Organocatalytic nitrogen transfer to C=C bonds provides straightforward access to aziridines under mild conditions with low financial and environmental impacts; however, previous methods were typically limited to conjugated C=C bonds (that is, activated olefins), whereas aziridination of isolated C=C bonds (that is, unactivated olefins) remains underexplored. Here we demonstrate a strategy for nitrogen transfer to unactivated olefins by utilizing electron-deficient ketones as catalysts. An oxaziridine intermediate, generated in situ from the ketone catalyst and a nitrogen source, transfers nitrogen to unactivated C=C bonds preferentially over activated C=C bonds. This ‘unusual’ chemoselectivity, as well as the enantioselectivity realized through the use of a chiral ketone catalyst, cannot be achieved by previously developed methods that are based on either organocatalysts or metal catalysts. Moreover, mechanistic studies through modified mass spectrometry allow capture and further investigation of the transient oxaziridine intermediate, establishing its essential role in this nitrogen transfer process.

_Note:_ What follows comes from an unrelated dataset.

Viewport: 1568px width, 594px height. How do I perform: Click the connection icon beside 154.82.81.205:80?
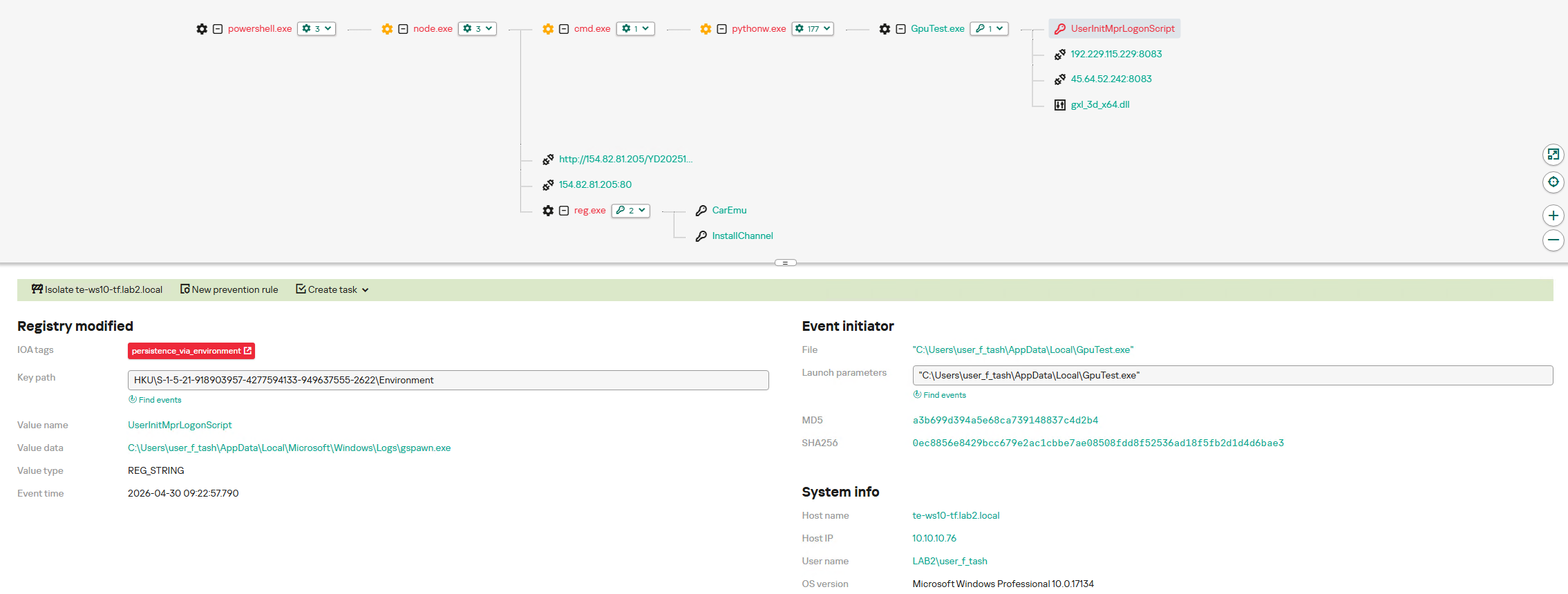548,185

有机催化氮转移至C = C键可在温和条件下直接获得氮丙啶，而对财务和环境的影响很小；但是，以前的方法通常仅限于共轭C = C键（即活化的烯烃），而孤立的C = C键（即未活化的烯烃）的叠氮化仍未得到充分研究。在这里，我们展示了利用缺电子的酮类作为催化剂将氮转移至未活化烯烃的策略。由酮催化剂和氮源原位产生的恶唑烷中间体比活化的C = C键优先转移氮到未活化的C = C键。这种“不寻常的”化学选择性以及通过使用手性酮催化剂实现的对映选择性，以前开发的基于有机催化剂或金属催化剂的方法无法实现。此外，通过改进的质谱仪进行的机理研究允许捕获和进一步研究瞬态恶唑烷中间体，从而确定其在氮转移过程中的重要作用。